The house was of slabs, unlimed, and with very low iron roof, and having no sign of a tree near it, the heat was unendurable. It was reflected from the rocks on either side, and concentrated in this spot like an oven, being 122 degrees in the veranda now. I wondered why M’Swat had built in such a hole, but it appears it was the nearness of the point to water which recommended it to his judgment.

With the comforting idea that I would not have long to bear this, I bathed my eyes, and walked away from the house to try and find a cooler spot. The children saw me depart but not return, to judge from a discussion of myself which I heard in the dining-room, which adjoined my bed-chamber.

Peter came home, and the children clustered around to tell the news.

“Did she come?”

“Yes.”

“Wot’s she like?”

“Oh, a rale little bit of a thing, not as big as Lizer!

“And, Peter, she hes teeny little hands, as wite as snow, like that woman in the picter ma got off of the tea.”

“Yes, Peter,” chimed in another voice; “and her feet are that little that she don’t make no nise wen she walks.”

“It ain’t only becos her feet are little, but cos she’s got them beautiful shoes like wot’s in picters,” said another.

“Her hair is tied with two great junks of ribbing, one up on her head an’ another near the bottom; better than that bit er red ribbing wot Lizer keeps in the box agin the time she might go to town some day.”

“Yes,” said the voice of Mrs M’Swat, “her hair is near to her knees, and a plait as thick as yer arm; and wen she writ a couple of letters in a minute, you could scarce see her hand move it was that wonderful quick; and she uses them big words wot you couldn’t understand without bein’ eddicated.”

“She has tree brooches, and a necktie better than your best one wots you keeps to go seeing Susie Duffy in,” and Lizer giggled slyly.

“You shut up about Susie Duffy, or I’ll whack yuz up aside of the ear,” said Peter angrily.

“She ain’t like ma. She’s fat up here, and goes in like she’d break in the middle, Peter.”

“Great scissors! she must be a flyer,” said Peter. “I’ll bet she’ll make you sit up, Jimmy.”

“I’ll make her sit up,” retorted Jimmy, who came next to Lizer. —“She thinks she’s a toff, but she’s only old Melvyn’s darter, that pa has to give money to.”

“Peter,” said another, “her face ain’t got them freckles on like yours, and it ain’t dark like Lizer’s.
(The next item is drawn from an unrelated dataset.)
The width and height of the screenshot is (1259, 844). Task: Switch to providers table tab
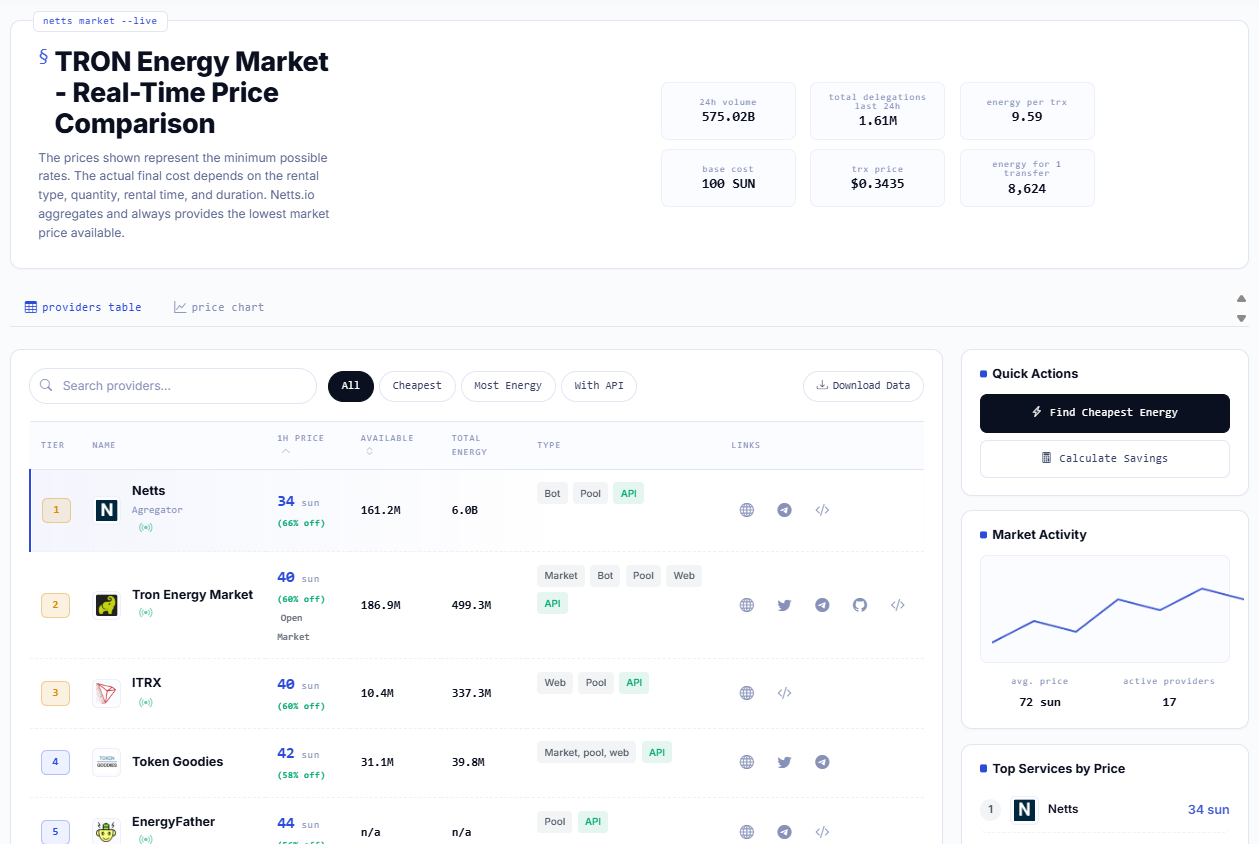(83, 307)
It’s reel wite, and pinky round here.”

“I bet she won’t make me knuckle down to her, no matter wot colour she is,” returned Peter, in a surly tone.
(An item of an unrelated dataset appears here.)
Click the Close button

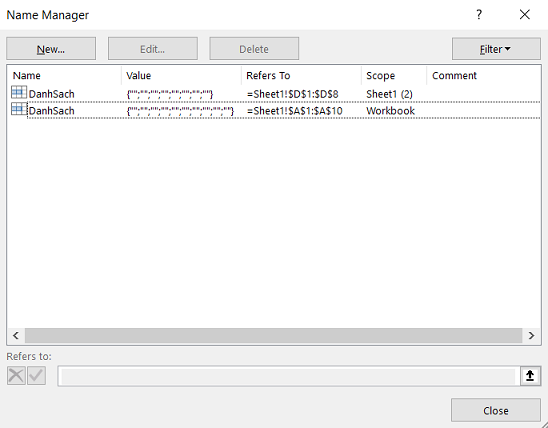496,411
No doubt it was this idea which later in the afternoon induced him to swagger forward to shake hands with me with a flash insolent leer on his face. I took pains to be especially nice to him, treating him with deference, and making remarks upon the extreme heat of the weather with such pleasantness that he was nonplussed, and looked relieved when able to escape. I smiled to myself, and apprehended no further trouble from Peter.

The table for tea was set exactly as it had been before, and was lighted by a couple of tallow candles made from bad fat, and their odour was such as my jockey travelling companion of the day before would have described as a tough smell.

“Give us a toon on the peeany,” said Mrs M’Swat after the meal, when the dishes had been cleared away by Lizer and Rose Jane. The tea and scraps, of which there was any amount, remained on the floor, to be picked up by the fowls in the morning.

The children lay on the old sofa and on the chairs, where they always slept at night until their parents retired, when there was an all-round bawl as they were wakened and bundled into bed, dirty as they were, and very often with their clothes on.

I acceded to Mrs M’Swat’s request with alacrity, thinking that while forced to remain there I would have one comfort, and would spend all my spare time at the piano. I opened the instrument, brushed a little of the dust from the keys with my pocket-handkerchief, and struck the opening chords of Kowalski’s “Marche Hongroise”.

I have heard of pianos sounding like a tin dish, but this was not as Pleasant as a tin dish by long chalks. Every note that I struck stayed down not to rise, and when I got them up the jarring, clanging, discordant clatter they produced beggars description. There was not the slightest possibility of distinguishing any tune on the thing. Worthless to begin with, it had stood in the dust, heat, and wind so long that every sign that it had once made music had deserted it.

I closed it with a feeling of such keen disappointment that I had difficulty in suppressing tears.

“Won’t it play?” inquired Mr M’Swat.

“No; the keys stay down.”

“Then, Rose Jane, go ye an’ pick ’em up while she tries again.”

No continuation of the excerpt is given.